I am personally so grateful to some of these saints who have waged spiritual warfare for my benefit, that I can hardly find the words to thank them. They devoted their lives to a cause which benefits me in a direct and palpable way, every day of my life. Where would I be without these great souls that went before? They are no different than the great explorers of the physical world who first discovered the unknown country, waged battle with various hostile forces, made a little clearing, mapped the territory, and made it habitable.
Obstacles and trials in life are absolutely necessary, because these will reveal and test your character. I was about to say that everyone is tested, but no longer. A big part of the liberal impulse is to reward weakness rather then to help the weak--to eliminate the very conditions that allow humanness to bloom on the altar of sacrifice and trial. Society degenerates under these lax conditions. Even thinking becomes sloppy and decadent, let alone behavior.
It would be nice if we could make life easy for everyone, but it would be a life unworthy of human beings and our reason for being here. A well lived life is not measured by indulgence and momentary pleasures, but “is paved with acts of renunciation; in order to live in accordance with truth and beauty it is necessary to know how to die. Thus it is that the ‘Remembrance of God’ is a kind of death that day by day interrupts the blind flux of life; without these pauses, the flow of our temporal existence strays and is squandered” (Schuon).

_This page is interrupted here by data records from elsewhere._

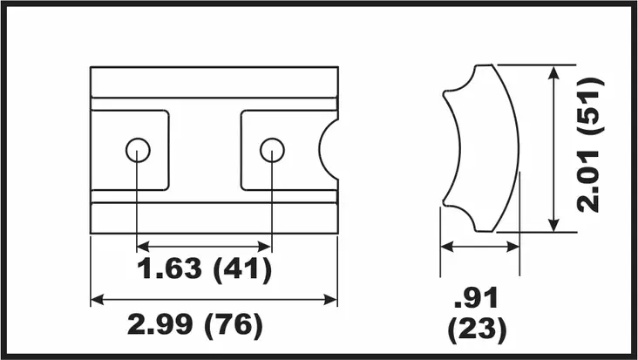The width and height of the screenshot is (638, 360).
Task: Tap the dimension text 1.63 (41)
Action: coord(204,268)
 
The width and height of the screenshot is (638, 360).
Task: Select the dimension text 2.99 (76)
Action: coord(195,324)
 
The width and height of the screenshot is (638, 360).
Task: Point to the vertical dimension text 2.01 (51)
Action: coord(589,146)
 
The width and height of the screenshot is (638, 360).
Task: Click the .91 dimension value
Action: coord(476,298)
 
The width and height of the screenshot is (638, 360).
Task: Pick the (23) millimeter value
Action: coord(478,329)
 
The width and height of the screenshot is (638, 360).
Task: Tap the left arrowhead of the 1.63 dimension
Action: coord(142,246)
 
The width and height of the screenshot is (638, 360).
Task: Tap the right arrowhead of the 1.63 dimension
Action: coord(265,246)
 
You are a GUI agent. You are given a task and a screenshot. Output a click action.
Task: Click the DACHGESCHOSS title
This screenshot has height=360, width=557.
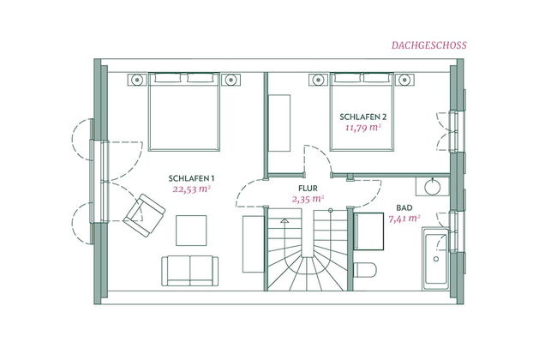[429, 45]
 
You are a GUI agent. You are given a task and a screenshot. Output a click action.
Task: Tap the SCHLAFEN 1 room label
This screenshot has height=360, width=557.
[191, 178]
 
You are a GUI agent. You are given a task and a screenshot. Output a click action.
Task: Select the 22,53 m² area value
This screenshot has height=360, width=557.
[192, 189]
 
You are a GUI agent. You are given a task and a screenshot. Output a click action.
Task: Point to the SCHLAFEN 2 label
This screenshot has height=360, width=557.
[363, 117]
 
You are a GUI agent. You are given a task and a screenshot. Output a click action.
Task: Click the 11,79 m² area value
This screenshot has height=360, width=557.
[363, 128]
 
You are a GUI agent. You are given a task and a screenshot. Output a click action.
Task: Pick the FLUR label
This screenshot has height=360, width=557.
[308, 189]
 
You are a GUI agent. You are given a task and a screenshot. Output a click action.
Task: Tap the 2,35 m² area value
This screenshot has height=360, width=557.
[308, 199]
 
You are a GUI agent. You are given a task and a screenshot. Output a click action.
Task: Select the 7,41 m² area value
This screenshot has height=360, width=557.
[404, 219]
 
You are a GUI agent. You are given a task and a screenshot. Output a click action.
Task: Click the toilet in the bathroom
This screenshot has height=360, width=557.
[365, 270]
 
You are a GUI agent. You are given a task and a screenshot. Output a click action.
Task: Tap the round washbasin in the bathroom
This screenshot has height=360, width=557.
[432, 187]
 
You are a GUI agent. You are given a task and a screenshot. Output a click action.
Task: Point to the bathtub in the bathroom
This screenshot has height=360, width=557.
[436, 259]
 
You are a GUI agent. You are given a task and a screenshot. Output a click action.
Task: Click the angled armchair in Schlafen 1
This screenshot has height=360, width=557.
[144, 215]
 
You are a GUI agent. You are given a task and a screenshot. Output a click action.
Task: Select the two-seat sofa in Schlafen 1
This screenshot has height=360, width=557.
[190, 271]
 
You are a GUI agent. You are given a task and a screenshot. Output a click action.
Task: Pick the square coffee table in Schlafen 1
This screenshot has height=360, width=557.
[191, 231]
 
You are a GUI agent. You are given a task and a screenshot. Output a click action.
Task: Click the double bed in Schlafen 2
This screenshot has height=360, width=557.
[362, 112]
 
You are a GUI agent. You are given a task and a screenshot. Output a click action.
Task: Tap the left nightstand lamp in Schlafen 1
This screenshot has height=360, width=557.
[137, 80]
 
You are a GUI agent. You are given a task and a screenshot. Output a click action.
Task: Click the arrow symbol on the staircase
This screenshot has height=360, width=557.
[284, 220]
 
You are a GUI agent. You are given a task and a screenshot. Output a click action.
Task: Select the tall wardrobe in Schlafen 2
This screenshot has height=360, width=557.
[279, 123]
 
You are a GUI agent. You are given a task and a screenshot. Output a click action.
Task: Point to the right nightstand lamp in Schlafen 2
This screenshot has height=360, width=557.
[404, 80]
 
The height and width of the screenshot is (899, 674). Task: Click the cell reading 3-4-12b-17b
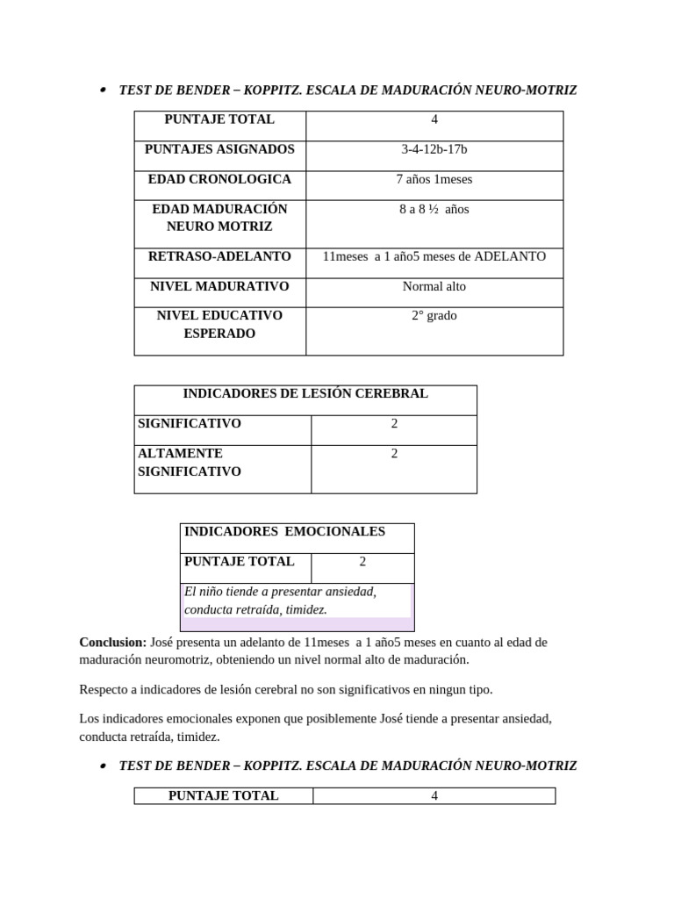[x=434, y=149]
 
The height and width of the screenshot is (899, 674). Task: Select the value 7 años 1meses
[x=434, y=179]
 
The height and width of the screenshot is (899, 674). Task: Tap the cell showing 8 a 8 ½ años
[x=434, y=209]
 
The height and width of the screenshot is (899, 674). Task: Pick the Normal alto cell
[x=434, y=286]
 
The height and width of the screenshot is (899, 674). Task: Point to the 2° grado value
[x=434, y=315]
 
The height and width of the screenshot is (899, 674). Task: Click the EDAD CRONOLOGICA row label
[x=219, y=179]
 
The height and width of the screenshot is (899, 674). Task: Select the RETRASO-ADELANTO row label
[x=219, y=256]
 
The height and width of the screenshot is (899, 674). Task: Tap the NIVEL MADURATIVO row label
[x=219, y=286]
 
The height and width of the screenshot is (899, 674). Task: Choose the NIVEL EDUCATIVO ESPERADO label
[x=219, y=324]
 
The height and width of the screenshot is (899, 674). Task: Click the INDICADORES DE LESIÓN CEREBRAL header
[x=305, y=393]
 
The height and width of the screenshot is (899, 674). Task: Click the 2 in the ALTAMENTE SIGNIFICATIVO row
[x=394, y=453]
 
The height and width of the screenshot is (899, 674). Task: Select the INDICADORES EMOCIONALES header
[x=284, y=531]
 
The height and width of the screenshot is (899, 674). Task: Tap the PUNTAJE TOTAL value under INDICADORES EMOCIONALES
[x=362, y=561]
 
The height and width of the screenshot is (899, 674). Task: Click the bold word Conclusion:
[x=113, y=642]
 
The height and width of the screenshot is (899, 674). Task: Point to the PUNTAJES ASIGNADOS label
[x=219, y=149]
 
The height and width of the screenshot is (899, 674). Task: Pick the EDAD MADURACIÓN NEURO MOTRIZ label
[x=219, y=218]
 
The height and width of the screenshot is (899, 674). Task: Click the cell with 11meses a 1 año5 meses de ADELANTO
[x=434, y=256]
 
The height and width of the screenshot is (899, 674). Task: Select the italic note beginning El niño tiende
[x=280, y=601]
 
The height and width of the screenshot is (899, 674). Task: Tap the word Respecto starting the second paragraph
[x=104, y=689]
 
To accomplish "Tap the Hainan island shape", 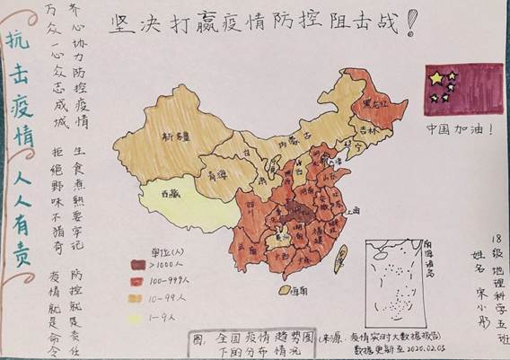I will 278,288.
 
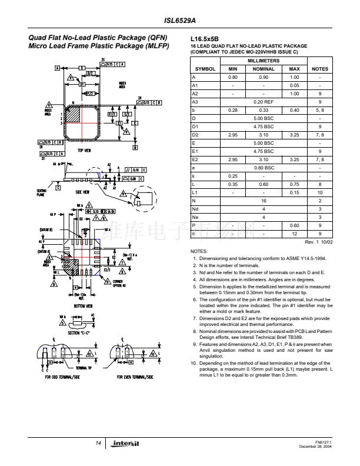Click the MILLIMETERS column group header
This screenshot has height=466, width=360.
coord(264,61)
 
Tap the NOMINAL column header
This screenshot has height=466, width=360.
coord(264,69)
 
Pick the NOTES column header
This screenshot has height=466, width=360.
coord(319,69)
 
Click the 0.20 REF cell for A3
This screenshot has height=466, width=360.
coord(264,101)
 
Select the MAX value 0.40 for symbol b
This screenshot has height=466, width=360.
coord(295,109)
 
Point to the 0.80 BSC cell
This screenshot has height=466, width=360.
coord(264,167)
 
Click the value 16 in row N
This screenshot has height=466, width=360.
coord(264,200)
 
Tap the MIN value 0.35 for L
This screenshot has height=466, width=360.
coord(232,184)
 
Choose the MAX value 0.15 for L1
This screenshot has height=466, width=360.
coord(295,192)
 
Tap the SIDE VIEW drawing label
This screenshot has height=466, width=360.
coord(82,192)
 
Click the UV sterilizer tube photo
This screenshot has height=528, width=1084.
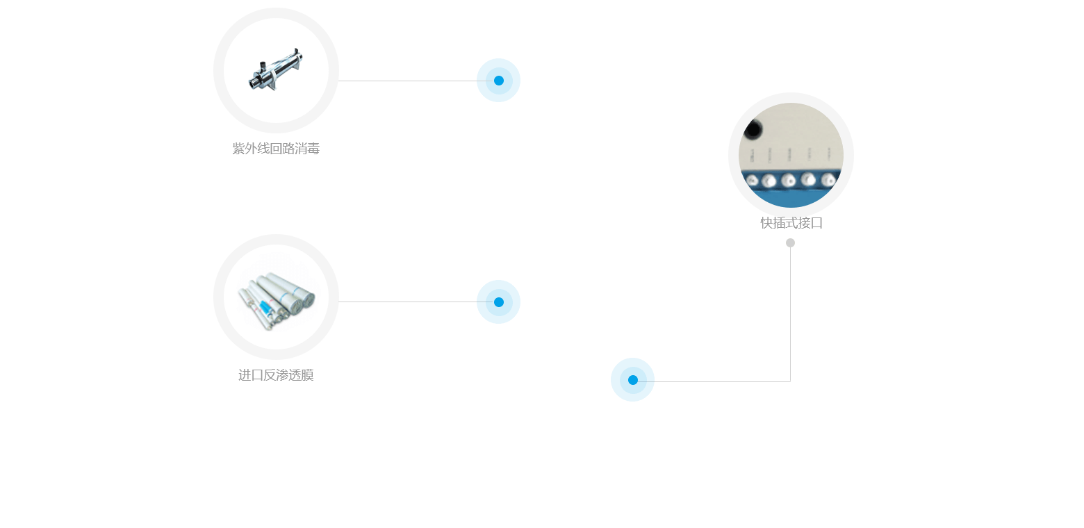(275, 71)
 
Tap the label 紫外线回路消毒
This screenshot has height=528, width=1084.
(276, 149)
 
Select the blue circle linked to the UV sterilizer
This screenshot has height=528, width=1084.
(498, 80)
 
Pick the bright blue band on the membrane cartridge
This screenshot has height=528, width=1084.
(265, 306)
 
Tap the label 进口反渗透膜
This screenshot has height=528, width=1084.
(276, 375)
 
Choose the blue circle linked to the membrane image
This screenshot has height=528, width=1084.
(498, 302)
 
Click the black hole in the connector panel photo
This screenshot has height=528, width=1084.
(753, 129)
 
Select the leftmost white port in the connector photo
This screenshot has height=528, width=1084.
(751, 181)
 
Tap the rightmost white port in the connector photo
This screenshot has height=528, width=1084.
(828, 180)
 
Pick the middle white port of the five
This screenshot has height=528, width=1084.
(788, 181)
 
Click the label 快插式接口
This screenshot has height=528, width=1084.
(791, 223)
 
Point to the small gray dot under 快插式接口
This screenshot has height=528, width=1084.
(790, 242)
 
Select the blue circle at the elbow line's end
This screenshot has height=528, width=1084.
(632, 379)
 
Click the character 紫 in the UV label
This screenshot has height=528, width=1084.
(238, 149)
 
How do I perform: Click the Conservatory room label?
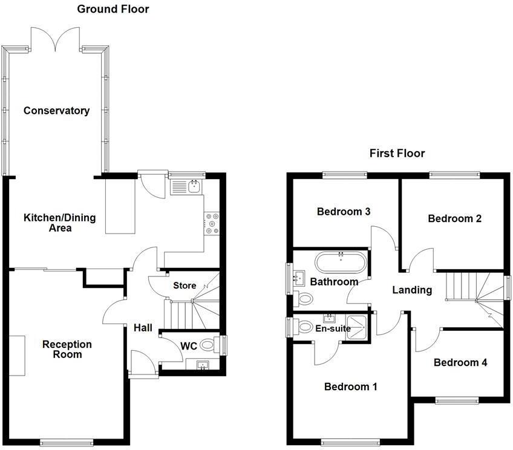56,111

War would not be useful or necessary if every man could bear the battle within rather than without. All human beings should be taught as part of their birthright that their greatest enemy is within and that their greatest struggle in life will always be with themselves. Both the Left and the Islamists, in their own ways, teach the very opposite of this quintessentially humanist doctrine: the enemy is outside, you are a victim, and you are entitled to the fulfillment of your fantasies.
Where are the leaders who teach not self esteem, but self conquest? What great Arab will explain to fellow Arabs that Israel is not the source of any of their problems--not a single one--and what great liberal will deliver the hard news to his fallow trivialers that George Bush is not what is obstructing their spiritual--much less material--fulfillment?